Start of DATA UNDER STUDY

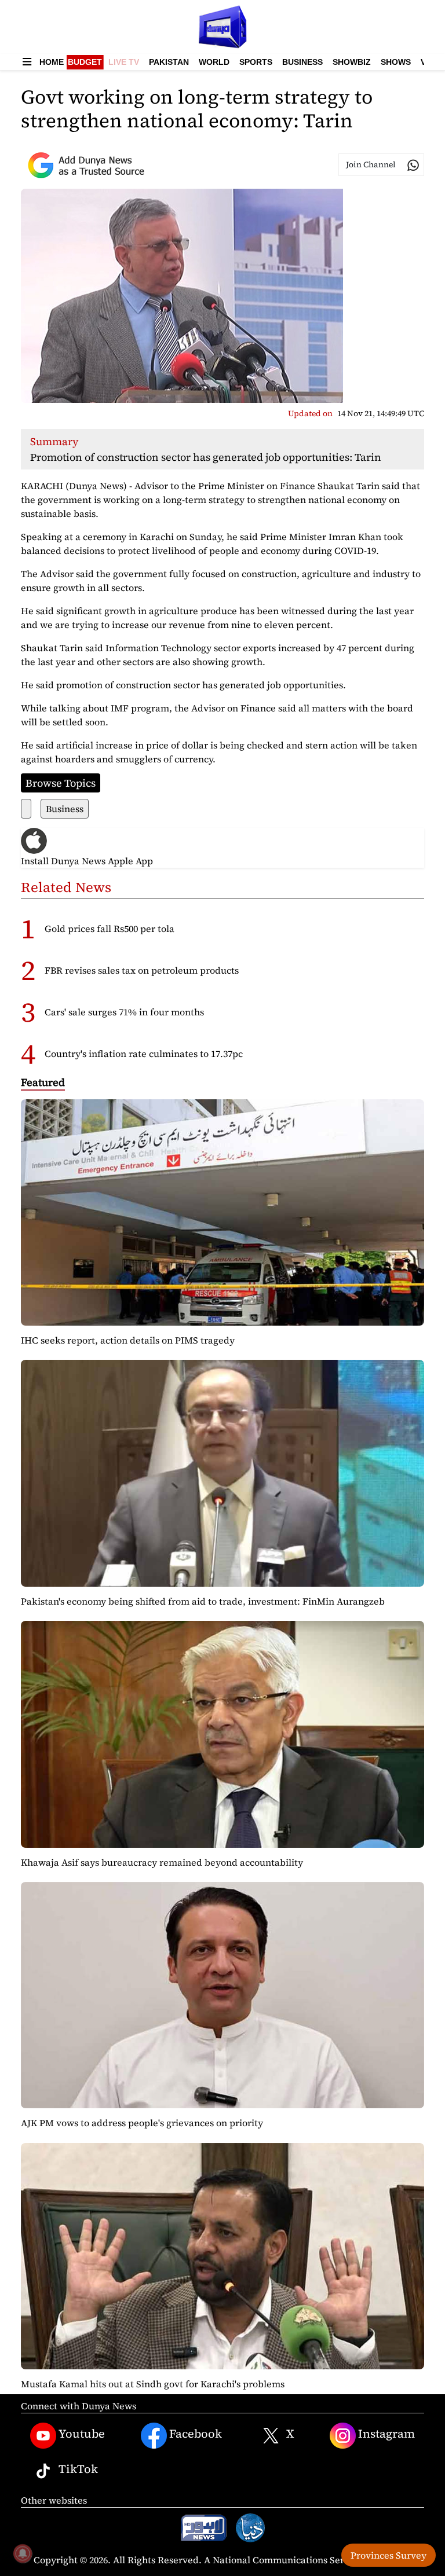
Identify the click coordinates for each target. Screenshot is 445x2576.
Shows (396, 62)
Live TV (123, 62)
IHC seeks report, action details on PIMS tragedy (128, 1340)
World (214, 62)
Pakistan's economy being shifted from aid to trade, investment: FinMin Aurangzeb (203, 1601)
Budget (85, 62)
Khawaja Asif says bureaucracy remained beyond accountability (162, 1862)
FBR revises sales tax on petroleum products (142, 970)
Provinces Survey (388, 2555)
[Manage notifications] (22, 2553)
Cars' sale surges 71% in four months (124, 1012)
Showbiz (352, 62)
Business (302, 62)
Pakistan (169, 62)
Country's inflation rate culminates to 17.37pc (144, 1053)
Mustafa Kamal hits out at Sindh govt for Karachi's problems (152, 2383)
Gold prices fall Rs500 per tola (109, 928)
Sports (255, 62)
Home (51, 62)
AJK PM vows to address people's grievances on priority (142, 2122)
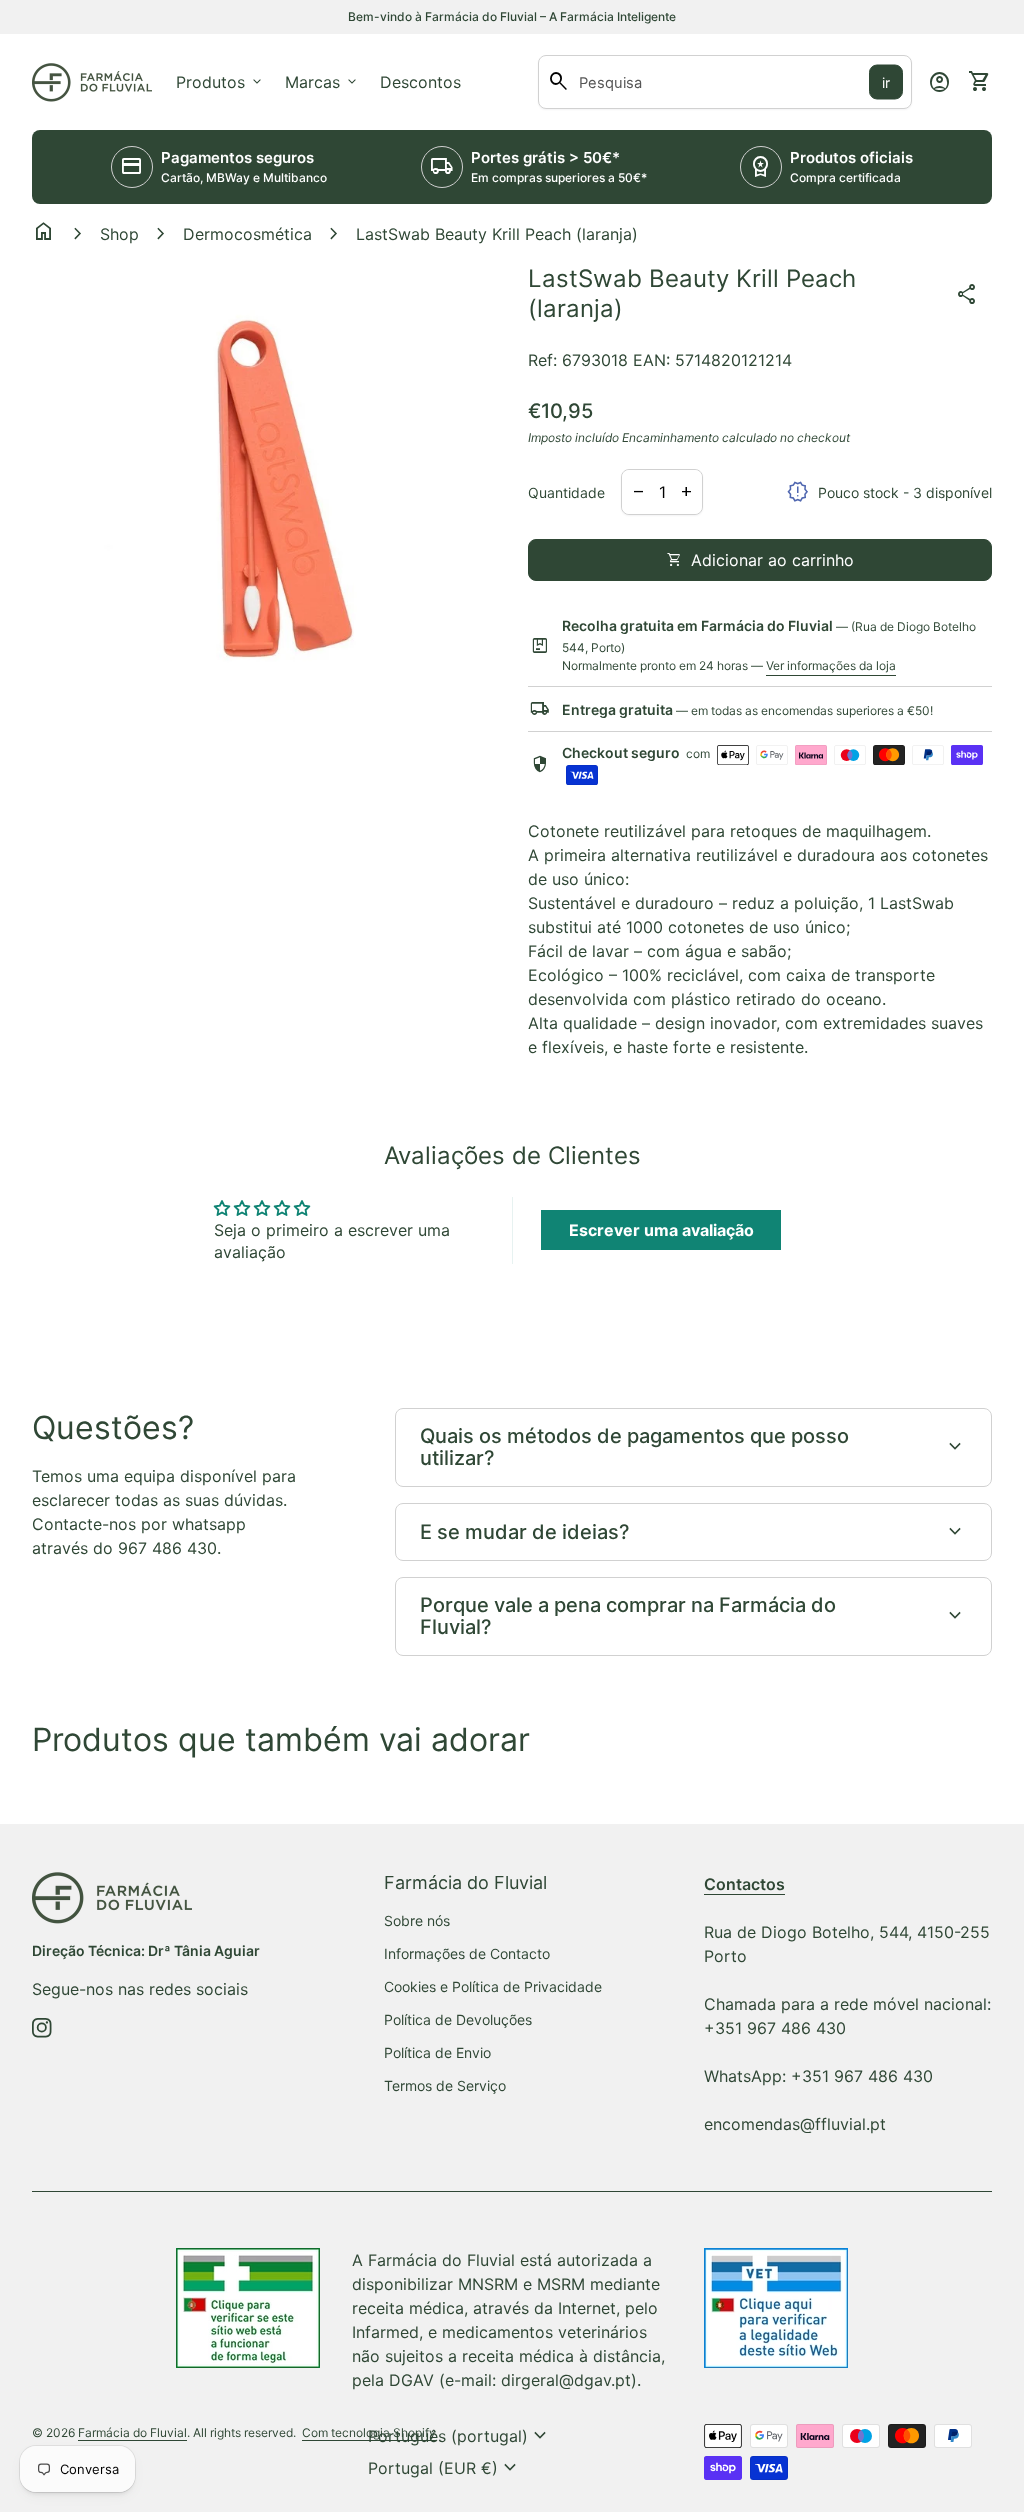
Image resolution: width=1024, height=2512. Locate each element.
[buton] (460, 2436)
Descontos (420, 82)
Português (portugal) (460, 2436)
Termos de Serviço (445, 2085)
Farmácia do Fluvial (132, 2432)
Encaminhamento (670, 437)
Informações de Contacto (467, 1953)
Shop (119, 234)
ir (886, 82)
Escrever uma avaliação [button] (661, 1230)
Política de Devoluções (458, 2019)
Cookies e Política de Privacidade (493, 1986)
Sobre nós (417, 1920)
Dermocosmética (247, 234)
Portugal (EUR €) (445, 2468)
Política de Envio (437, 2052)
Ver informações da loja (831, 665)
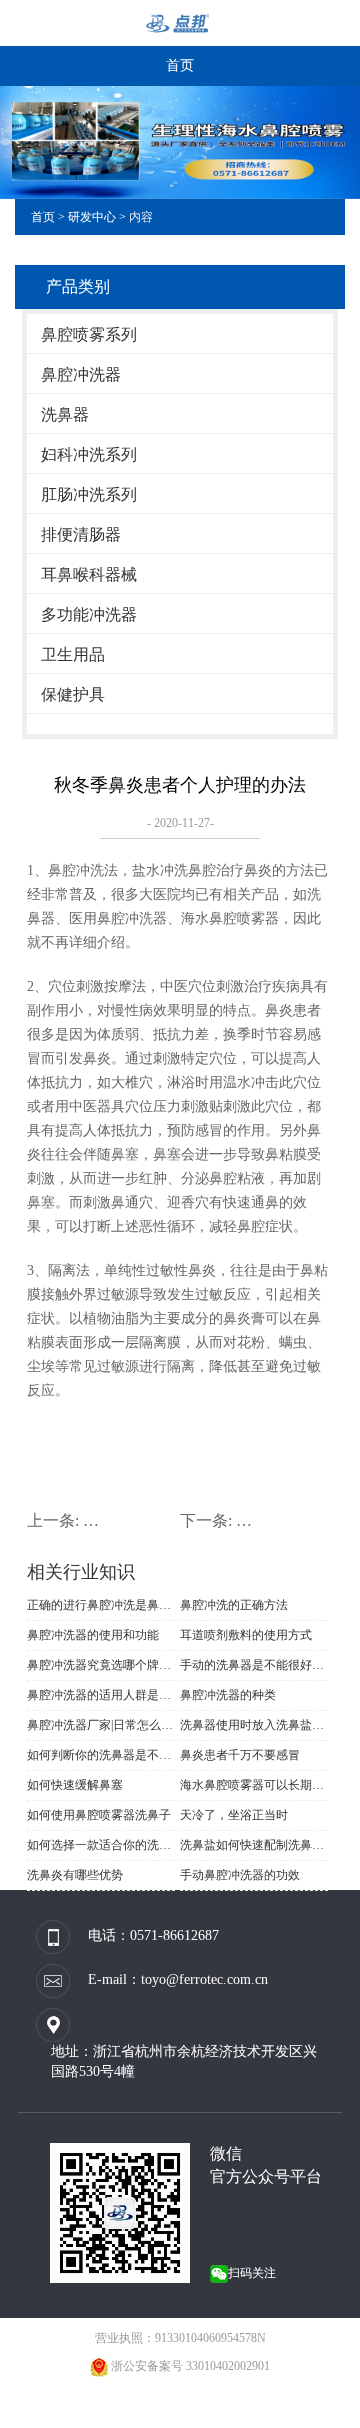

End of DATA UNDER STUDY

_WORK INSTRUCTIONS_: Give the data again exactly as it appears, but without any images.

_ANSWER TO THE PROBLEM_:
Identify the click coordinates for each target. Screenshot is 445x2576.
Shows (396, 62)
Live TV (123, 62)
IHC seeks report, action details on PIMS tragedy (128, 1340)
World (214, 62)
Pakistan's economy being shifted from aid to trade, investment: FinMin Aurangzeb (203, 1601)
Budget (85, 62)
Khawaja Asif says bureaucracy remained beyond accountability (162, 1862)
FBR revises sales tax on petroleum products (142, 970)
Provinces Survey (388, 2555)
[Manage notifications] (22, 2553)
Cars' sale surges 71% in four months (124, 1012)
Showbiz (352, 62)
Business (302, 62)
Pakistan (169, 62)
Country's inflation rate culminates to 17.37pc (144, 1053)
Mustafa Kamal hits out at Sindh govt for Karachi's problems (152, 2383)
Gold prices fall Rs500 per tola (109, 928)
Sports (255, 62)
Home (51, 62)
AJK PM vows to address people's grievances on priority (142, 2122)
Image resolution: width=1024, height=2512. Locate each element.
[buton] (460, 2436)
Descontos (420, 82)
Português (portugal) (460, 2436)
Termos de Serviço (445, 2085)
Farmácia do Fluvial (132, 2432)
Encaminhamento (670, 437)
Informações de Contacto (467, 1953)
Shop (119, 234)
ir (886, 82)
Escrever uma avaliação [button] (661, 1230)
Política de Devoluções (458, 2019)
Cookies e Política de Privacidade (493, 1986)
Sobre nós (417, 1920)
Dermocosmética (247, 234)
Portugal (EUR €) (445, 2468)
Política de Envio (437, 2052)
Ver informações da loja (831, 665)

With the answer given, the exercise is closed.